Also, another mummy on here suggested picnic style sharing meals - which really work :hugs:


----------



## whiby

Ethan has just come out of doing this exact same thing, it lasted a few weeks. I have made sure that we eat together, and that he eats exactly the same as us. I make sure he watches us actually putting the food on our forks, watches us eat it and then we say how yummy it is. He's usually quick to try it then. 
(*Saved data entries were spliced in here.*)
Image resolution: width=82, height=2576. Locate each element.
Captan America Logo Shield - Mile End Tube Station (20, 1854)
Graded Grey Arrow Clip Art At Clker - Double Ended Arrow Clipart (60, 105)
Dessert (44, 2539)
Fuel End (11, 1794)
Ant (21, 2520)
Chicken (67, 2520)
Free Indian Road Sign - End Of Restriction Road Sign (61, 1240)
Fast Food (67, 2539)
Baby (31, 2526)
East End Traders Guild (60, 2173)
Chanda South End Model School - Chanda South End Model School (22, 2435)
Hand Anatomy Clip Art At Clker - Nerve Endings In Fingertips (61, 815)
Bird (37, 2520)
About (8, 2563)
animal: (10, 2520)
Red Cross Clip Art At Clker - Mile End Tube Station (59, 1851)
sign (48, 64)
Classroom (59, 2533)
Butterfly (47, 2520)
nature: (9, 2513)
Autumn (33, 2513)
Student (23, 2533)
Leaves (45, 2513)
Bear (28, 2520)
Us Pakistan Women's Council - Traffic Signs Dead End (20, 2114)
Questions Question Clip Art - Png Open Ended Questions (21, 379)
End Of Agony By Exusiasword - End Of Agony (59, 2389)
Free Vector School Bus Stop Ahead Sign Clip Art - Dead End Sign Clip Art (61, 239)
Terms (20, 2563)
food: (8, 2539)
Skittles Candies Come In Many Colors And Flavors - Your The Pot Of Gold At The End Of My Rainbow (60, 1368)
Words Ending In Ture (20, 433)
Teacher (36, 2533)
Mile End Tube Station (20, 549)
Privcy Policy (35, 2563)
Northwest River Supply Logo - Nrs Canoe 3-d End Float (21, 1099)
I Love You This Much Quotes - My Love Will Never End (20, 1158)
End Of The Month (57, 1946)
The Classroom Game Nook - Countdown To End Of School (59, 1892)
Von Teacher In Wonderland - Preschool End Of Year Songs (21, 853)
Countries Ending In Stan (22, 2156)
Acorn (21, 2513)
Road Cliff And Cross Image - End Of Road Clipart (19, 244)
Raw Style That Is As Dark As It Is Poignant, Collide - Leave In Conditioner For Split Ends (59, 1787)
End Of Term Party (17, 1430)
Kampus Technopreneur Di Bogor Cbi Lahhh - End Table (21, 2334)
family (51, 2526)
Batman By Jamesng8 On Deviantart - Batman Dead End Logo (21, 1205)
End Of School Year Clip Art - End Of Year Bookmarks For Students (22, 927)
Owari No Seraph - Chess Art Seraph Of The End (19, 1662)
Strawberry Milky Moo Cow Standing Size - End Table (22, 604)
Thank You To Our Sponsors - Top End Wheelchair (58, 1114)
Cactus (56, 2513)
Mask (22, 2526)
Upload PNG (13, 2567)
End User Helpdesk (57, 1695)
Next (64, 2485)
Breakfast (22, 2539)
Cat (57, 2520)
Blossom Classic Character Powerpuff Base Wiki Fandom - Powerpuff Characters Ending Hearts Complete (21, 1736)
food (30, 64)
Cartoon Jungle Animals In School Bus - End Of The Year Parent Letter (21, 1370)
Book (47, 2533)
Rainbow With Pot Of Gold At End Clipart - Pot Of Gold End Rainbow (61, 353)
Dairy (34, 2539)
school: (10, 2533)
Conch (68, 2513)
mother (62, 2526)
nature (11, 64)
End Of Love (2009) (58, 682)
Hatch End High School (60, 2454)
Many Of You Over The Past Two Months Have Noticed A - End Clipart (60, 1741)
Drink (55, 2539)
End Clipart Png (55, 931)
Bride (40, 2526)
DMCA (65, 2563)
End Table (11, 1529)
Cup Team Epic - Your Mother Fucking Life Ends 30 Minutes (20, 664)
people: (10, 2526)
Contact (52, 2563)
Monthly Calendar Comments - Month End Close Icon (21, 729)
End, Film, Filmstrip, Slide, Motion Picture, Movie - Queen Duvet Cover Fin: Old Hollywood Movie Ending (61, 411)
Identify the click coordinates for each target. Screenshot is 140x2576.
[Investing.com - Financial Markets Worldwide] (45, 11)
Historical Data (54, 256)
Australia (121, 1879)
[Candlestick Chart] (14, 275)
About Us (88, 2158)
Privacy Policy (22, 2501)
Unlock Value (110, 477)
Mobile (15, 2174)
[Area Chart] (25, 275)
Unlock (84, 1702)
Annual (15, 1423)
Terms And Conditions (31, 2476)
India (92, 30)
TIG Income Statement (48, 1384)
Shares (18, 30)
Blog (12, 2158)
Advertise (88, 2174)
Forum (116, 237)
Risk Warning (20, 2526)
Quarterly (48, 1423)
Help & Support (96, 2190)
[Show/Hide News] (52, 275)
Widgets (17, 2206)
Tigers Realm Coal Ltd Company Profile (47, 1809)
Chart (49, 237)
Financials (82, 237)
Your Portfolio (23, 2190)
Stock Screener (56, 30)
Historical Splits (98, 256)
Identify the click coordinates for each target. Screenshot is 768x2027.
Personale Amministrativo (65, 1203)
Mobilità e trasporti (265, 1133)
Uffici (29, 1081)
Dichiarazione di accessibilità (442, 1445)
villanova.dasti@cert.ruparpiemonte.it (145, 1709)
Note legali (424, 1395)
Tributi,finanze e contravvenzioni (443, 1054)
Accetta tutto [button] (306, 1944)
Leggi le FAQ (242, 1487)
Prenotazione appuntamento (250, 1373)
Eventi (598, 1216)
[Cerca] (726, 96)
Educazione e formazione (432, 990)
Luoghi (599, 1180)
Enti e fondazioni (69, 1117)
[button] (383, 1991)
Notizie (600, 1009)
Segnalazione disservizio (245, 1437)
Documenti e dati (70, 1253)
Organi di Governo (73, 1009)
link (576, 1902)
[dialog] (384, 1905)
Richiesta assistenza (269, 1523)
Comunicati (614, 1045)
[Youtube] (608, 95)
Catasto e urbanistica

I also maybe take some liberties with the names of food - broccoli is "trees", sweetcorn is "yellow peas" (he loves peas) etc etc. Also, it's probably not the healthiest thing to do but I also give him a small blob of ketchup on his evening meal which he dips lots of food into. I notice that if he has the ketchup that he will at least try the taste of something with the sauce, sucks the sauce off then goes "mmmmm" and eats the rest. Whatever works to get him to at least try eh?! 

I have been quite strict in that if he refuses a perfectly good meal that has things I know he has eaten and enjoyed before, then I won't give him anything else instead.

Fingers crossed it seems to be working..... although being a toddler I'm sure there will be another "phase" just round the corner. As long as he is still putting on weight I wouldn't be too worried, he's probably just too busy having fun to worry about boring old food!. xxx


----------



## porkypig

yes thats a good idea, he does seem interested a little if im eating something, admittedly naughty things! but i just want him to eat like he did before :( thanks repying hun x


----------



## Mum2b_Claire

yeah I'm a big advocate of picnics / not insisting on sitting at the table (but still sitting down). I know Ruby doesn't seem to feel the need to refuse food just because she can when we do that! 

Though, if his sleep has gone to pot also, maybe his back molars might be sore?


----------



## porkypig

yes i think his molars are coming through, but its difficult to get a look in his mouth as he doesnt let me although hes been dribbling a bit and hes busted so many dummies lately too xx


----------



## mumnbean

If you think its his teeth try him with some frozen fruit- arielle loves banana and blueberries!


----------